Write a function that will generate and return a random sample of size \(n\) from the two-parameter exponential distribution Exp(\(\lambda\),\(\eta\)) for arbitrary \(n\), \(\lambda\), and \(\eta\). (See Examples 2.3 and 2.6.) Generate a large sample from Exp(\(\lambda\),\(\eta\)) and compare your sample quantiles with the theoretical quantiles.

Answer:

Use the inverse transform method. First recall the cdf \(F_X(x)\) and find \(F_X^{-1}(u)\). \[ u = F_X(x) = 1 - e^{-\lambda(x-\eta)} \hspace{1em} \rightarrow \hspace{1em} F_X^{-1}(u) = -\log(1-u)/\lambda + \eta \]

Next define a function to generate random variates of \(X\) using \(F_X^{-1}(u)\).

rexp2 <- function(n, lambda, eta) {
   -1*log(1 - runif(n))/lambda + eta
}

Calculate the common empirical quantiles.

rexp2(n=1e4, lambda=3, eta=2) |> summary()

   Min. 1st Qu.  Median    Mean 3rd Qu.    Max. 
  2.000   2.097   2.232   2.331   2.459   4.603

Recall that for quantile \(\alpha\), \(F(x_\alpha)=\alpha\) with \(x_\alpha = -\log(1-\alpha)/\lambda + \eta\). Compare the empirical quantiles from our large sample to the theoretical quantiles.

\[\begin{align*} x_{0.25} &= -\log(1-0.25)/3+2 = 2.096 \\ x_{0.50} &= -\log(1-0.50)/3+2 = 2.231 \\ x_{0.75} &= -\log(1-0.75)/3+2 = 2.462 \end{align*}\]

Q3.2

The standard Lapace distribution has density \(f(x) = \frac{1}{2}e^{-\vert x \vert}\) for \(x \in \mathbb{R}\). Use the inverse transform method to generate a random sample of size 1000 from this distribution. Use one of the methods shown in this chapter to compare the generated sample to the target distribution.

Answer:

First find the cdf and its inverse.

\[ \begin{equation} F_X^{-1}(u) = \begin{cases} \exp\{x\}/2 & \text{if } x \le 0\\ 1 - \exp\{-x\}/2 & \text{if } x > 0 \end{cases} \end{equation} \] \[ F_X{-1}(u) = -\text{sign}(u-0.5) \times \log(1 - 2 \times |u-0.5|) \]

rlaplace <- function(n) {
   u <- runif(n) - 0.5
   -sign(u)*log(1-2*abs(u))
}

Q3.3

The Pareto(\(a\), \(b\)) distribution has cdf

\[ F(x) = 1 - \left(\frac{b}{x}\right)^a, \hspace{1em} x \ge b > 0, \; a > 0 \]

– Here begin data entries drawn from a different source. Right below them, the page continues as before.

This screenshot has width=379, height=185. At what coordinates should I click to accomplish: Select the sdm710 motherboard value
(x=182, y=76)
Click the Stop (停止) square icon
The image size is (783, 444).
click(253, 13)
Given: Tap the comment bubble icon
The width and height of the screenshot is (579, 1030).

Derive the probability inverse transformation \(F^{-1}(U)\) and use the inverse transform method to simulate a random sample from the Pareto(2,2) distribution. Graph the density histogram of the sample with the Pareto(2,2) density superimposed for comparison.

Answer:

\[ F_X^{-1}(u) = b(1-u)^{-1/a} \]

rpareto <- function(n, a, b) b*(1-runif(n))^(-(1/a))

Q3.4

The Rayleigh density is

\[ f(x) = \frac{x}{\sigma^2}e^{-x^2/(2\sigma^2)}, \hspace{1em} x \ge 0, \; \sigma > 0 \]

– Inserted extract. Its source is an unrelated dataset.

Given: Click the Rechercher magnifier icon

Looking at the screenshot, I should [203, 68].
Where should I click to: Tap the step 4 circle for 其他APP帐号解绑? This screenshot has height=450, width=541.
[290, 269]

Develop an algorithm to generate random samples from a Rayleigh(\(\sigma\)) distribution. Generate Rayleigh(\(\sigma\)) samples for several choices of \(\sigma > 0\) and check that the mode of the generated samples is close to the theoretical mode \(\sigma\) (check the histogram).

Answer:

Q3.5

A discrete random variable \(X\) has probability mass function

[insert table]

Use the inverse transform method to generate a random sample of size 1000 from the distribution of \(X\). Construct a relative frequency table and compare the empirical with the theoretical probabilities. Repeat using the R sample function.

Answer:

Q3.6

Prove that the accepted variates generated by the acceptance-rejection sampling algorithm are a random sample from the target density \(f_X\).

Answer:

Q3.7

Write a function to generate a random sample of size \(n\) from the Beta(\(a\), \(b\)) distribution by the acceptance-rejection method. Generate a random sample of size 1000 from the Beta(3,2) distribution. Graph the histogram of the sample with the theoretical Beta(3,2) density superimposed.

Answer:

Q3.8

Write a function to generate random variates from a Lognormal(\(\mu\), \(\sigma\)) distribution using a transformation method, and generate a random sample of size 1000. Compare the historgram with the lognormal density curve given by the dlnorm function in R.

Q3.9

The rescaled Epanechnikov kernal is a symmetric density function

\[ f_e{x} = \frac{3}{4}(1-x^2), \hspace{1em} \vert x \vert \le 1 \]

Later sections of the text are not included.